El aumento de la presión es evidente. Según el Instituto Nacional de Ciberseguridad, en 2025 se gestionaron 122.223 incidentes, un 26% más que el año anterior, lo que refleja no solo un crecimiento en volumen, sino también en sofisticación. En muchos casos, los ataques están impulsados por tecnologías como la inteligencia artificial, que permiten a los ciberdelincuentes identificar y explotar debilidades con mayor precisión.
El motivo es claro. El Directorio Activo actúa como el núcleo que organiza identidades, usuarios y permisos dentro de la red corporativa. Si este sistema se ve comprometido, el atacante puede obtener un control prácticamente total del entorno tecnológico. “Si el Directorio Activo no es seguro, la organización al completo está en riesgo”, subrayan desde nettaro, que ya trabaja con entidades públicas y privadas en la protección de estas infraestructuras.
Además, el ransomware se ha consolidado como una de las principales puertas de entrada. Según datos de Semperis, el 83% de los ataques de ransomware exitosos comprometen la infraestructura de identidad, lo que agrava aún más el impacto. La recuperación, en estos casos, no es inmediata: el 76% de las empresas tarda más de un día en restablecer su actividad, y en el 18% de los casos el proceso puede alargarse hasta un mes.
A esta situación se suma la creciente complejidad de los entornos híbridos. Muchas organizaciones combinan infraestructuras tradicionales con soluciones en la nube, lo que amplía la superficie de ataque. Sin embargo, el nivel de preparación aún es limitado. Según el informe de SailPoint, el 63% de las organizaciones se encuentra en fases iniciales de madurez en la gestión de identidades, con procesos todavía manuales y herramientas fragmentadas.
Por otro lado, elementos clave como los controladores de dominio o protocolos de autenticación como Kerberos siguen siendo objetivos prioritarios para los atacantes, que ya disponen de técnicas avanzadas para manipularlos y escalar privilegios dentro de la red.
Ante este panorama, las empresas empiezan a replantear su estrategia de seguridad. La detección temprana, el aislamiento de accesos sospechosos y la capacidad de recuperación rápida se convierten en factores críticos.
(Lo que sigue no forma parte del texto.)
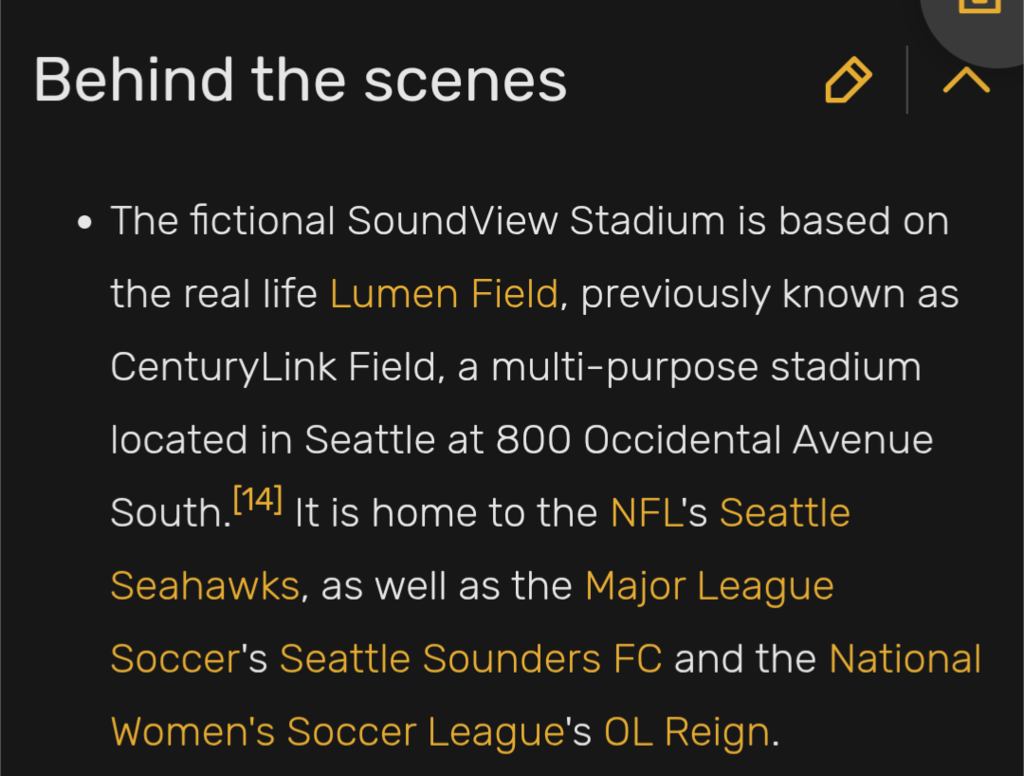This screenshot has width=1024, height=776.
Task: Click the Seattle link after NFL's
Action: point(785,512)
En este sentido, soluciones avanzadas permiten restaurar entornos de identidad comprometidos y reducir el impacto operativo.
En un entorno marcado por la digitalización, el trabajo híbrido y el uso intensivo de la nube, la identidad se ha convertido en el nuevo perímetro de seguridad. Y proteger el Directorio Activo ya no es una opción, sino una condición imprescindible para garantizar la continuidad del negocio.